Instituto de Produtos Biológicos de Wuhan e Sinopharm
A vacina desenvolvida pelo Instituto de Produtos Biológicos de Wuhan e pela empresa estatal chinesa Sinopharm começou os testes da fase 3 no dia 16 de Julho com uma amostra de 15 mil voluntários, dos quais 10 mil serão vacinados com a potencial vacina e os restantes com um placebo. Na mesma publicação, a entidade indica que o estudo se irá prolongar até 17 de Julho de 2021.

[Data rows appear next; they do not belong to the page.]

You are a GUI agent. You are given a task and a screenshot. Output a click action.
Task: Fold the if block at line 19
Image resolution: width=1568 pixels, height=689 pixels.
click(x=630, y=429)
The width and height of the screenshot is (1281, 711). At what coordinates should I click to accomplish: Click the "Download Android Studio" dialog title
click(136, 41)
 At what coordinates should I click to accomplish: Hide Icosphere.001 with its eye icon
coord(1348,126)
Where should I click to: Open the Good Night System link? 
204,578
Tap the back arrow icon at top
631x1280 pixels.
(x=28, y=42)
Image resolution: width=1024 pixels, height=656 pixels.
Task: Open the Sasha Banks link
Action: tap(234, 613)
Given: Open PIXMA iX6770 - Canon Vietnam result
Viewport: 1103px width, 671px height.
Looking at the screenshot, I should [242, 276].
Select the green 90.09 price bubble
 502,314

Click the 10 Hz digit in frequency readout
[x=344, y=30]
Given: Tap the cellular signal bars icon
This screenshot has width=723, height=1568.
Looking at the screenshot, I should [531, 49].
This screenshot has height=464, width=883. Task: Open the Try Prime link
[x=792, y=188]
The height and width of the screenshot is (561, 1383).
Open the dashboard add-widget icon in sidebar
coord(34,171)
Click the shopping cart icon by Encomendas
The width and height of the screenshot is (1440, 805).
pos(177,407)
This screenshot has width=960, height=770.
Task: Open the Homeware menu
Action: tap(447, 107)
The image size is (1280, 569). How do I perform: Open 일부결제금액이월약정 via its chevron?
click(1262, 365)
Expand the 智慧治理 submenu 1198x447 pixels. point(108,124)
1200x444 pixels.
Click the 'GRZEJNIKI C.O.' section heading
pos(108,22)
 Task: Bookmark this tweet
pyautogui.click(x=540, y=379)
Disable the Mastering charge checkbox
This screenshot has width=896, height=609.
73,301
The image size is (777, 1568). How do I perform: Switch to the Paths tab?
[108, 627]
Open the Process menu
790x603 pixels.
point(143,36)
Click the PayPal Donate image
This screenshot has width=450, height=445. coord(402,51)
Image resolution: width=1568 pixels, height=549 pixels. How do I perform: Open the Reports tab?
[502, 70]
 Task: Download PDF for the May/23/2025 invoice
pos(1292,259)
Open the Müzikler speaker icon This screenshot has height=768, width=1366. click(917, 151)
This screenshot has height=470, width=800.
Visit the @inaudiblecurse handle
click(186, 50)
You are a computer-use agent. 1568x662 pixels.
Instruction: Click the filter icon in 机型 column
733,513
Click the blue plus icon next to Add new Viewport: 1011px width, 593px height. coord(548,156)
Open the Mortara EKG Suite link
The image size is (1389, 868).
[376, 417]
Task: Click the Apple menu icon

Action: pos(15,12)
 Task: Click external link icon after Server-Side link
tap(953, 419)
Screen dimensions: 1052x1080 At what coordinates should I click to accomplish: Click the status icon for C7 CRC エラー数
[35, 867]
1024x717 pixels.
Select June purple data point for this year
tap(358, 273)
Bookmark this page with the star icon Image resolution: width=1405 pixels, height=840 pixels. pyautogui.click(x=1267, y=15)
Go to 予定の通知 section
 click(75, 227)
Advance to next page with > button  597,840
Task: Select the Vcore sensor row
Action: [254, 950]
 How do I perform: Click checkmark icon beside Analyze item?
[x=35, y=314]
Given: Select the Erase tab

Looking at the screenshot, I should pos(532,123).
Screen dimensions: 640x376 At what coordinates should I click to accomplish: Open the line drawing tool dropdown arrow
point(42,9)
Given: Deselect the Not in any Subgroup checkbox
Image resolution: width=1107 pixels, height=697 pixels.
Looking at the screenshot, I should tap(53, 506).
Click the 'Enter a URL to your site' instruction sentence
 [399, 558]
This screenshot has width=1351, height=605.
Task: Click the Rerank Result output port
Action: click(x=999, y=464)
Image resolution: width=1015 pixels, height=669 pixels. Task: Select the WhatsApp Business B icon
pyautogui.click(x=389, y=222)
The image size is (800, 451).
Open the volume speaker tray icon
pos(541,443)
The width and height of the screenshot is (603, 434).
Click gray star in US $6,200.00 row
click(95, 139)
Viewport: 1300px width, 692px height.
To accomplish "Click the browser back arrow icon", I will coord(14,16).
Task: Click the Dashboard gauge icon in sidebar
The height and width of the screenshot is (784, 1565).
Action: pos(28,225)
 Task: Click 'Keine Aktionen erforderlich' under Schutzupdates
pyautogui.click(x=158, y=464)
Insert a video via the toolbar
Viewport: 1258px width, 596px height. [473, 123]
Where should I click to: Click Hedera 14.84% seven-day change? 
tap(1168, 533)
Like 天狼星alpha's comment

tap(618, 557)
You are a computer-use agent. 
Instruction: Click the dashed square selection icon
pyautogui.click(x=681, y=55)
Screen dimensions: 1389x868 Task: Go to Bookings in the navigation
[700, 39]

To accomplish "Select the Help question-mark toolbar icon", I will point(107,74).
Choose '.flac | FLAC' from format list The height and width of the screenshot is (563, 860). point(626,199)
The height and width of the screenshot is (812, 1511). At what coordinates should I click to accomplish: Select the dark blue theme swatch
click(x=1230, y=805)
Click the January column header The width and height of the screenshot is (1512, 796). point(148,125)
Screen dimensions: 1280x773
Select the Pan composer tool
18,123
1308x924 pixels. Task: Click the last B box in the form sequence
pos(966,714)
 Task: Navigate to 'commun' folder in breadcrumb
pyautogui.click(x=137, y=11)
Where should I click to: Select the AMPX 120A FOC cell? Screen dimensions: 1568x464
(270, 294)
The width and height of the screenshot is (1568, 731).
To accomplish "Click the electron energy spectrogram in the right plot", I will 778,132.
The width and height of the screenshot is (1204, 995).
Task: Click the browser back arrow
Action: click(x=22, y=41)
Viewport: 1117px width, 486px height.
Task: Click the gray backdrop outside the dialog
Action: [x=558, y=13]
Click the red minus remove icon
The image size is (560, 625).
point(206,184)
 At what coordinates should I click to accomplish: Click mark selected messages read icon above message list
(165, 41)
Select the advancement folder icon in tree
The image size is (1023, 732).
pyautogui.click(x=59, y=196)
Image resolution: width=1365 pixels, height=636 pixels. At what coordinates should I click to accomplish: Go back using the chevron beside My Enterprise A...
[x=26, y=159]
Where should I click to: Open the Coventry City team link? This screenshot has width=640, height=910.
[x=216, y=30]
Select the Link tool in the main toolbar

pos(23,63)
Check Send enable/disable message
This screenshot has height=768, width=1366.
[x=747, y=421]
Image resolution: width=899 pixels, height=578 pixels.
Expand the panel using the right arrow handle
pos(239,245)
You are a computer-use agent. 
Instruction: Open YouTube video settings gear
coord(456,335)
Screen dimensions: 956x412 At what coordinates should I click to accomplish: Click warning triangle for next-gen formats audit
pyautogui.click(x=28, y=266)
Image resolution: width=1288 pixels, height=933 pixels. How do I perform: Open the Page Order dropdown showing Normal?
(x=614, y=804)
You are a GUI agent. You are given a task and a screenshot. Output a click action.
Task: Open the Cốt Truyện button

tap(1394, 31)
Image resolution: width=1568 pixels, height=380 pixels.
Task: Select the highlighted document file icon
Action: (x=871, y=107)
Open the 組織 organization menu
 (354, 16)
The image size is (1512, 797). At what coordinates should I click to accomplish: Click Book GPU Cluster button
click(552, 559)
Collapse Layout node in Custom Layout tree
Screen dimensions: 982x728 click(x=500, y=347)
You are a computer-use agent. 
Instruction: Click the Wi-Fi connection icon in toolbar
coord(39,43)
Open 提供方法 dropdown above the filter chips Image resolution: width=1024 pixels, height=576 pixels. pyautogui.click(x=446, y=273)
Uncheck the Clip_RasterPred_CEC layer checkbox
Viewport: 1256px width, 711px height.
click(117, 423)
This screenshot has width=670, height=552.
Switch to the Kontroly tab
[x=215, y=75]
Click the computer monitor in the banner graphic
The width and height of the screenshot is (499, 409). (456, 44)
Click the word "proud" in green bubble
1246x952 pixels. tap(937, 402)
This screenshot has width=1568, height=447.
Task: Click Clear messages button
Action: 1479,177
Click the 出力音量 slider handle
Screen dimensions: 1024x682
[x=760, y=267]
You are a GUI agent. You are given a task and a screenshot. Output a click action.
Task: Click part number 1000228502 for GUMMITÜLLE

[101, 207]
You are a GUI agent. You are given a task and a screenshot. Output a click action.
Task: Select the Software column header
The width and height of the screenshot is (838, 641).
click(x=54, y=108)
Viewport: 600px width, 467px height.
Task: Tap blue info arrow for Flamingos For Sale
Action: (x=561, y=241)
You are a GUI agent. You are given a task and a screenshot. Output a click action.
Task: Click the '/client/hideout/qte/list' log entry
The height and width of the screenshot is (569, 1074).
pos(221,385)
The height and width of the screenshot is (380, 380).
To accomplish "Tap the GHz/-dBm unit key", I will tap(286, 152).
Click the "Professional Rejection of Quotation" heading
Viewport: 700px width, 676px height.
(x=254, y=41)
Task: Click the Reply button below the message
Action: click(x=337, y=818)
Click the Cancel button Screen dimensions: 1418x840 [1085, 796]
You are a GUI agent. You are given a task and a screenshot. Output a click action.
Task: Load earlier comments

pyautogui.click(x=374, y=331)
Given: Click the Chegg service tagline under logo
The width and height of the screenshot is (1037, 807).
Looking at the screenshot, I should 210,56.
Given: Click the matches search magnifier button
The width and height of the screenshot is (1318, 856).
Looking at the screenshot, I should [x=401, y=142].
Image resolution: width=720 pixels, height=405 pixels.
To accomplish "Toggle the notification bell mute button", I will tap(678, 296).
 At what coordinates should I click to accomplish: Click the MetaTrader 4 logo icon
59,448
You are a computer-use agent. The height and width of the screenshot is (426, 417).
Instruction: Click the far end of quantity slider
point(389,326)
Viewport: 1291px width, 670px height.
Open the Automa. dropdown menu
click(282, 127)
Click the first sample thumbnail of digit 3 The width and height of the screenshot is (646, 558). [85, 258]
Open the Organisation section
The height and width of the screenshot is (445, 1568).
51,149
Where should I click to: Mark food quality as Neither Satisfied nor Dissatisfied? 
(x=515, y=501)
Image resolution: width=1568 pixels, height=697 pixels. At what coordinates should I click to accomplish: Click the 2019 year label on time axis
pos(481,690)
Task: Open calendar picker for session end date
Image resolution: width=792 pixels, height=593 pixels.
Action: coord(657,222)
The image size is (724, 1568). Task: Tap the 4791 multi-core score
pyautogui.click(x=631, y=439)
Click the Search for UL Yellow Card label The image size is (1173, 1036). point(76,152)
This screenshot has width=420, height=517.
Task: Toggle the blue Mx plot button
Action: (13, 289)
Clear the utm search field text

A vacina da Sinopharm, também desenvolvida pelo Instituto de Produtos Biológicos de Pequim, que se encontra igualmente na fase 3 mas ainda a concretizar as fases 1 e 2, tem vindo a ser administrada a profissionais de saúde, trabalhadores envolvidos na prevenção da propagação do novo coronavírus e funcionários dos postos fronteiriços e aduaneiros desde o final de Julho.
A potencial vacina foi também testada nos Emirados Árabes Unidos em 31.000 voluntários e a o país recebeu, dia 14 de Setembro, autorização da Autoridade Nacional de Gestão de Emergências e Desastres para administrar a vacina em profissionais de saúde, de acordo com o jornal diário chinês Global Times. A decisão foi tomada após os resultados dos testes terem demonstrado efeitos secundários “leves e expectáveis”, segundo a autoridade.
Este projecto baseia-se no recurso a uma versão inactiva do agente que causa a doença (uma forma da tecnologia “vírus inteiros”) que é praticamente igual ao vírus que causa a doença e, por isso, cria uma imunidade, por norma, duradoura.
No entanto, o bioquímico David Marçal explica que um dos problemas comuns às vacinas contra o coronavírus da SARS, e em vacinas feitas através de "vírus inteiros” no geral, é a ocorrência de “imunopotenciação”, uma resposta desproporcional e potencialmente perigosa do sistema imunitário.